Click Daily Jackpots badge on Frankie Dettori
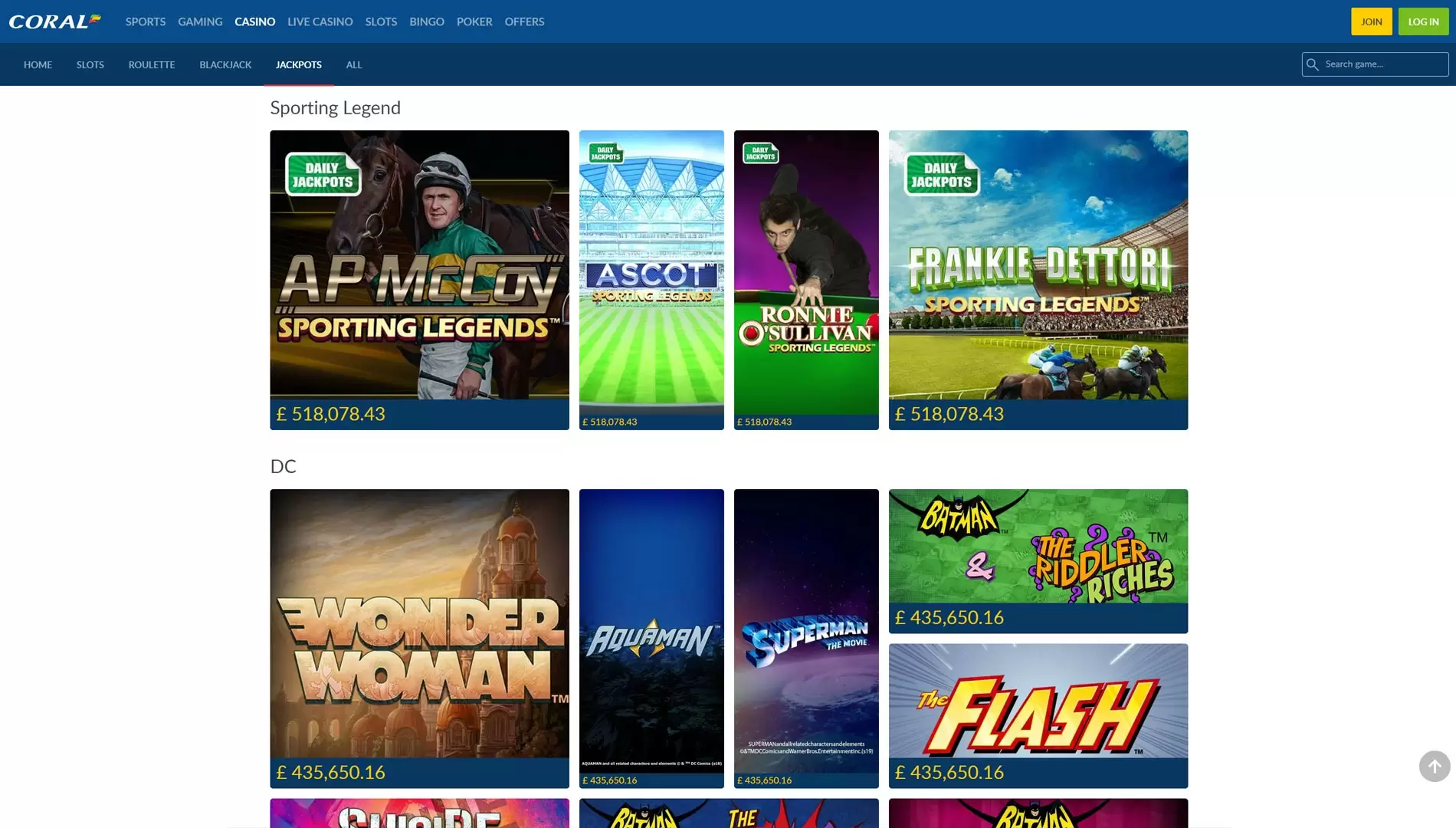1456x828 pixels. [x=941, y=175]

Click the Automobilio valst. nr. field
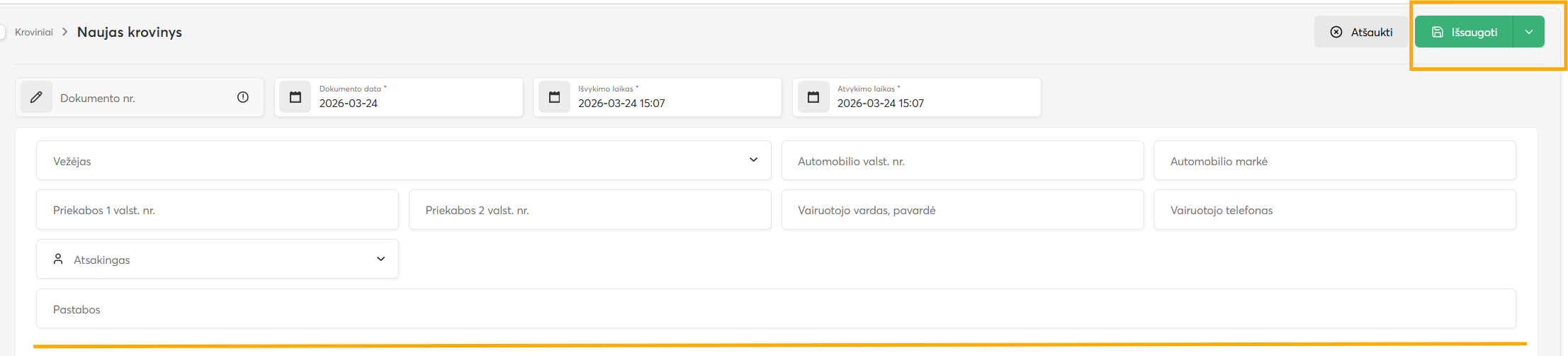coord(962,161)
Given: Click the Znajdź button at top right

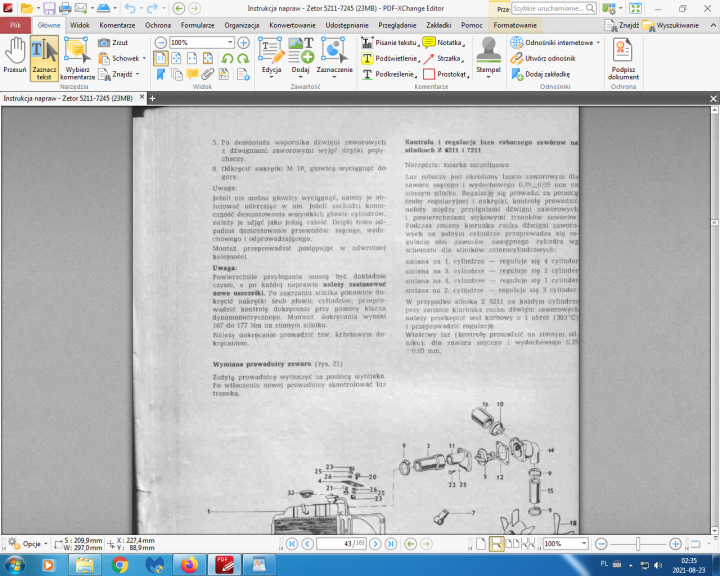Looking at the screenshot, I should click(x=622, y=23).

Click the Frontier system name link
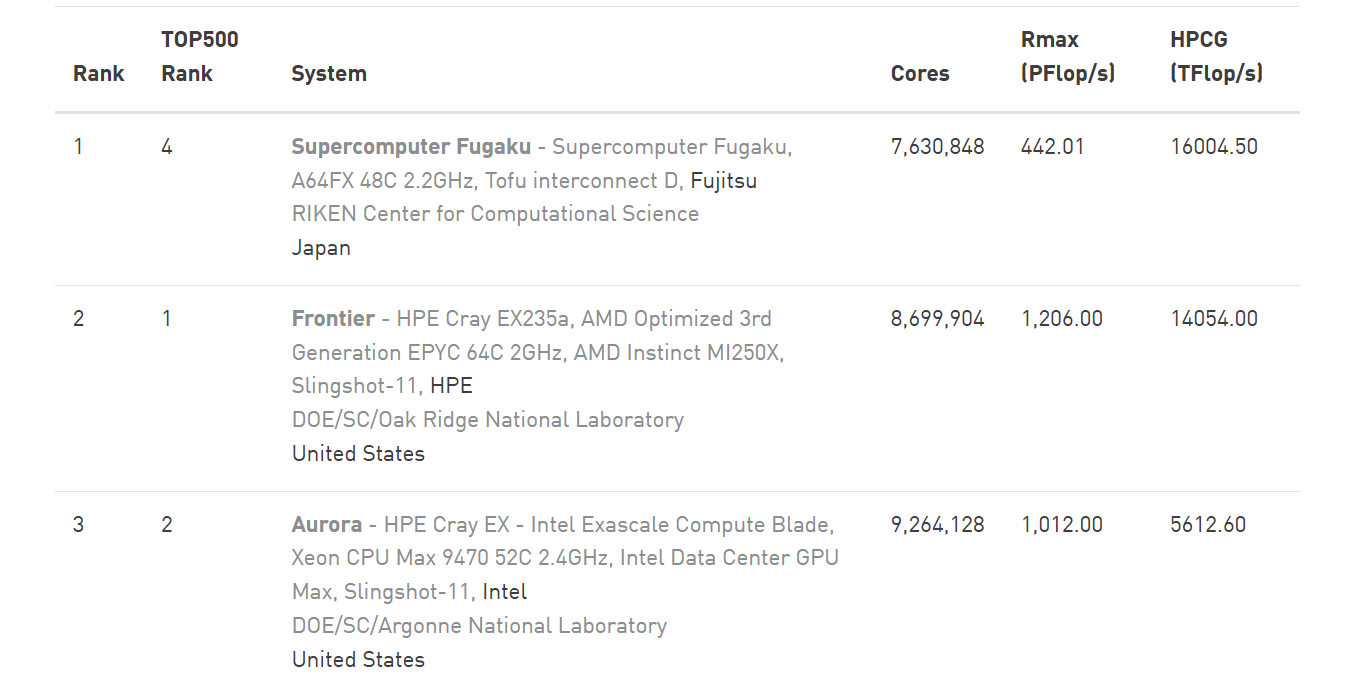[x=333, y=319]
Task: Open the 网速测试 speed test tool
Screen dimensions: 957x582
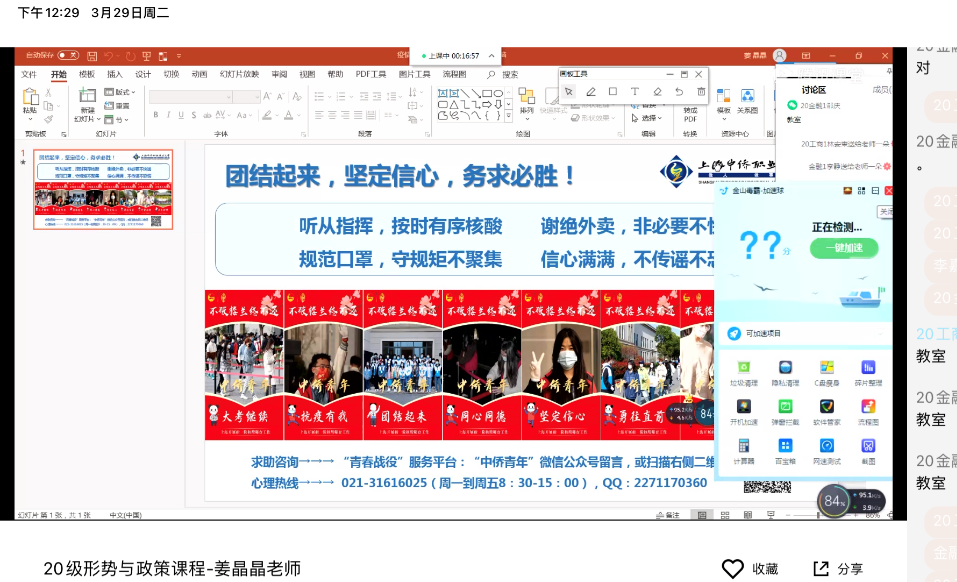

▶ **Exercise brief**:
Repeat the records above word for word. Pictures stay out of the copy.

▶ **Solution for this exercise**:
Click Daily Jackpots badge on Frankie Dettori
1456x828 pixels. [x=941, y=175]

Click the Automobilio valst. nr. field
coord(962,161)
Given: Click the Znajdź button at top right

Looking at the screenshot, I should click(x=622, y=23).

Click the Frontier system name link
[x=333, y=319]
Task: Open the 网速测试 speed test tool
Screen dimensions: 957x582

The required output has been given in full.